## Source information
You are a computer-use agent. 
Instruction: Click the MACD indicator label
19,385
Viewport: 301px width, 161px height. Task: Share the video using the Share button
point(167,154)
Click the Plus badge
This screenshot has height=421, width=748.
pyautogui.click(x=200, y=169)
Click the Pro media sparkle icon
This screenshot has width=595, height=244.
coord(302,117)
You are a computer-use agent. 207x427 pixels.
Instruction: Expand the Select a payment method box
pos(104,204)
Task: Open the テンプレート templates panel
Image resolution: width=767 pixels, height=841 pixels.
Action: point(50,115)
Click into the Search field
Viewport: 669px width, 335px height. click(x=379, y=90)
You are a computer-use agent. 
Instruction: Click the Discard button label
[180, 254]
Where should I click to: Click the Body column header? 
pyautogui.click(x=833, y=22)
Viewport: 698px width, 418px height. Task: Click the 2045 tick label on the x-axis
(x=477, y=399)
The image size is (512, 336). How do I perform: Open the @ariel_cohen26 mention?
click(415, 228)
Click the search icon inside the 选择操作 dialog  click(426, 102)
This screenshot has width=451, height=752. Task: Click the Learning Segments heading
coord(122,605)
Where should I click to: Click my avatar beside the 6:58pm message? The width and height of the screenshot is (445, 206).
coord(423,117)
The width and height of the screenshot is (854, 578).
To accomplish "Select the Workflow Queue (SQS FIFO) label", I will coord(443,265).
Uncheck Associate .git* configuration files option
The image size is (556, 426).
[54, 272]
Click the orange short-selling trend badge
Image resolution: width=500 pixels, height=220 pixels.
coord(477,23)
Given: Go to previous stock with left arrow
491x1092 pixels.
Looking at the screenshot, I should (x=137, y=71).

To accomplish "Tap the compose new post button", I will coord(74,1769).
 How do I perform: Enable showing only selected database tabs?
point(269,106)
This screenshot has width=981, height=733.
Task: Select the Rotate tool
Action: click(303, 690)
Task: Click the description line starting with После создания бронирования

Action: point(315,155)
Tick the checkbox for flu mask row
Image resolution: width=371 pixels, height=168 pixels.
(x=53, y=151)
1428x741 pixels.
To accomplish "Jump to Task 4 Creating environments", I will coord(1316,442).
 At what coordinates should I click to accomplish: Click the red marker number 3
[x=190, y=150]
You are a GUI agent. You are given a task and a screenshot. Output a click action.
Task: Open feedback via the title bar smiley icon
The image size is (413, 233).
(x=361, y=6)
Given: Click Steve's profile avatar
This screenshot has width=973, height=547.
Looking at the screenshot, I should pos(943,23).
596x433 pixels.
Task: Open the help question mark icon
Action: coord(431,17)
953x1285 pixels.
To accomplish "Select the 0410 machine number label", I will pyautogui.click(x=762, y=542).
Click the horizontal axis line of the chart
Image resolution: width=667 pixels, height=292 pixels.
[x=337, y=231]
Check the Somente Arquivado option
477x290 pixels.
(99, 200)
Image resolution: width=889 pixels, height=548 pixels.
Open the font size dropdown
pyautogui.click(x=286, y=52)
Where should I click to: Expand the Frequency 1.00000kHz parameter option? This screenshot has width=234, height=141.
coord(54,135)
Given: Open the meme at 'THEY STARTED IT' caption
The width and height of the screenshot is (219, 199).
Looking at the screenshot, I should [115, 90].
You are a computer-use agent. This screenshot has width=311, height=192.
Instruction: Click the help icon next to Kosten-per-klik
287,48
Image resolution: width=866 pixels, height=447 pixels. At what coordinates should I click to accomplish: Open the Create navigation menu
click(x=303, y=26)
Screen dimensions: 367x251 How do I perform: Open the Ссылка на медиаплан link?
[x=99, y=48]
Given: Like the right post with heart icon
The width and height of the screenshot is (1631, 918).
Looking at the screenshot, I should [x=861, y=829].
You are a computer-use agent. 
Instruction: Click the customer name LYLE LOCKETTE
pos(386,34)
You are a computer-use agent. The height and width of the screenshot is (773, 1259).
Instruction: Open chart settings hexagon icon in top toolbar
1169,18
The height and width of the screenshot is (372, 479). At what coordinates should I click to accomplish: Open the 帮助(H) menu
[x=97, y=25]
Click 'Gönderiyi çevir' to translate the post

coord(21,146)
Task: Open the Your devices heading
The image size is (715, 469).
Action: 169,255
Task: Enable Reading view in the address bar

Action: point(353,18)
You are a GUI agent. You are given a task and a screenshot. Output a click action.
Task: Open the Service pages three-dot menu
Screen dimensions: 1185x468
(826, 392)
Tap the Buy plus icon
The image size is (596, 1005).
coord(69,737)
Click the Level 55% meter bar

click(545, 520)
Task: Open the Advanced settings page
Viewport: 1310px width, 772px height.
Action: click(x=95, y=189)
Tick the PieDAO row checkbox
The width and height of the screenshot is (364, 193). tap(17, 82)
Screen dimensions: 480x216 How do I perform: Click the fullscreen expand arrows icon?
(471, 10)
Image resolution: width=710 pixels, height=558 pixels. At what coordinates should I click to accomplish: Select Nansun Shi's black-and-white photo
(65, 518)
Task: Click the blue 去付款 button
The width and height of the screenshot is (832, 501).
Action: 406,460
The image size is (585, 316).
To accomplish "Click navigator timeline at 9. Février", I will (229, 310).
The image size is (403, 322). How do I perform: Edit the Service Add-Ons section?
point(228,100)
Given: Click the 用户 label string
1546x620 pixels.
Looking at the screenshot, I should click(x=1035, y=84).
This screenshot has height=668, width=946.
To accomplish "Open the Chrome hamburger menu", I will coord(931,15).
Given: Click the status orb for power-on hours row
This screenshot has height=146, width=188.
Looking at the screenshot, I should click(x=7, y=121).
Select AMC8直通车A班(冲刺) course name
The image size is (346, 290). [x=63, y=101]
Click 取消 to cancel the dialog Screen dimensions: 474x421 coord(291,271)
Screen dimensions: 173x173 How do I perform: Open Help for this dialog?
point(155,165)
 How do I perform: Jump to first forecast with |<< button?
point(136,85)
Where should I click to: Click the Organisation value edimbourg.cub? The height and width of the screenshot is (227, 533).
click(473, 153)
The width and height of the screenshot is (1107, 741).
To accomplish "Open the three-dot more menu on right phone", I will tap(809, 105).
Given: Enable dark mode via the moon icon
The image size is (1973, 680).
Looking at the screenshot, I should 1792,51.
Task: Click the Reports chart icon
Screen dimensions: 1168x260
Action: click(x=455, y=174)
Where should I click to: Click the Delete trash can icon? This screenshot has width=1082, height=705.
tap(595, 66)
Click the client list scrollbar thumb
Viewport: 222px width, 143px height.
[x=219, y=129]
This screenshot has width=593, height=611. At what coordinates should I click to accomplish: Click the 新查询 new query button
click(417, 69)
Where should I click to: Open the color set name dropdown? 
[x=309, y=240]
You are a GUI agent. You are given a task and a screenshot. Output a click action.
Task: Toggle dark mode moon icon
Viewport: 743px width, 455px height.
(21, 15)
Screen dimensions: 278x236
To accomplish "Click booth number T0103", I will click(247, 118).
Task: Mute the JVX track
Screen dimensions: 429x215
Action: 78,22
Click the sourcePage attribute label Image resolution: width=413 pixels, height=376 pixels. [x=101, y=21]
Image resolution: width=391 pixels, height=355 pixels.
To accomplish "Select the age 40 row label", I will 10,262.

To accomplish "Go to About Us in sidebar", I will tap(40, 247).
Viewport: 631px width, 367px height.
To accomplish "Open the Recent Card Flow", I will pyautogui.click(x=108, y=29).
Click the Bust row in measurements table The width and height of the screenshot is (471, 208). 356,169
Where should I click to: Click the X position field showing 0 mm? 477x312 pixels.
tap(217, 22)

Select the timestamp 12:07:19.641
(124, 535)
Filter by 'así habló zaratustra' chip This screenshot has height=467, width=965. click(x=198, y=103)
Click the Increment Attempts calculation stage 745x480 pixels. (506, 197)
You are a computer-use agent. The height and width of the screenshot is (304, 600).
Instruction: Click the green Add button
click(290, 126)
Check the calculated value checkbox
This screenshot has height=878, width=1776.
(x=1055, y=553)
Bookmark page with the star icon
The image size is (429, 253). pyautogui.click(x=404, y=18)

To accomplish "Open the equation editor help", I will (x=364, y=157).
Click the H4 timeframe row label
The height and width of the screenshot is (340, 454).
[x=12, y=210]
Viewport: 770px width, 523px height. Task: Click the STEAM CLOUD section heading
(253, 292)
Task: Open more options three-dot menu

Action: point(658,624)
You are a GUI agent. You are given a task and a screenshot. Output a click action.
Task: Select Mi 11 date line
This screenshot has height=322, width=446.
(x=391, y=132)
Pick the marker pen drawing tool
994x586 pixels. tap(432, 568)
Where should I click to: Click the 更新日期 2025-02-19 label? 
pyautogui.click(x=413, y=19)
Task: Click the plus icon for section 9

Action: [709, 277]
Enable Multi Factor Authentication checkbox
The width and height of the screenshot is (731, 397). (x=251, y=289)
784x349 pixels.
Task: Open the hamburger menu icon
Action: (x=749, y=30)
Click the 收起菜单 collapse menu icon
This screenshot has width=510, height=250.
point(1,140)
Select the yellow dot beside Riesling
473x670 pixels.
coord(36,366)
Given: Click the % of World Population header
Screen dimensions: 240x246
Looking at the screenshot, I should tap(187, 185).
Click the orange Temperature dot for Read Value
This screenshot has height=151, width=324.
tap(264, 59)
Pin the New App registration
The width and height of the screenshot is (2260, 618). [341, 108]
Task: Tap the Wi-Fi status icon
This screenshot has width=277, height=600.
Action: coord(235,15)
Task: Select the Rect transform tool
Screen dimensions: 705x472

## Assignment
The required output is every line above from the one with "491x1092 pixels." down to the one with "1428x741 pixels.", restated word for word, ends included.

## Result below
491x1092 pixels.
Looking at the screenshot, I should (x=137, y=71).

To accomplish "Tap the compose new post button", I will coord(74,1769).
 How do I perform: Enable showing only selected database tabs?
point(269,106)
This screenshot has width=981, height=733.
Task: Select the Rotate tool
Action: click(303, 690)
Task: Click the description line starting with После создания бронирования

Action: point(315,155)
Tick the checkbox for flu mask row
Image resolution: width=371 pixels, height=168 pixels.
(x=53, y=151)
1428x741 pixels.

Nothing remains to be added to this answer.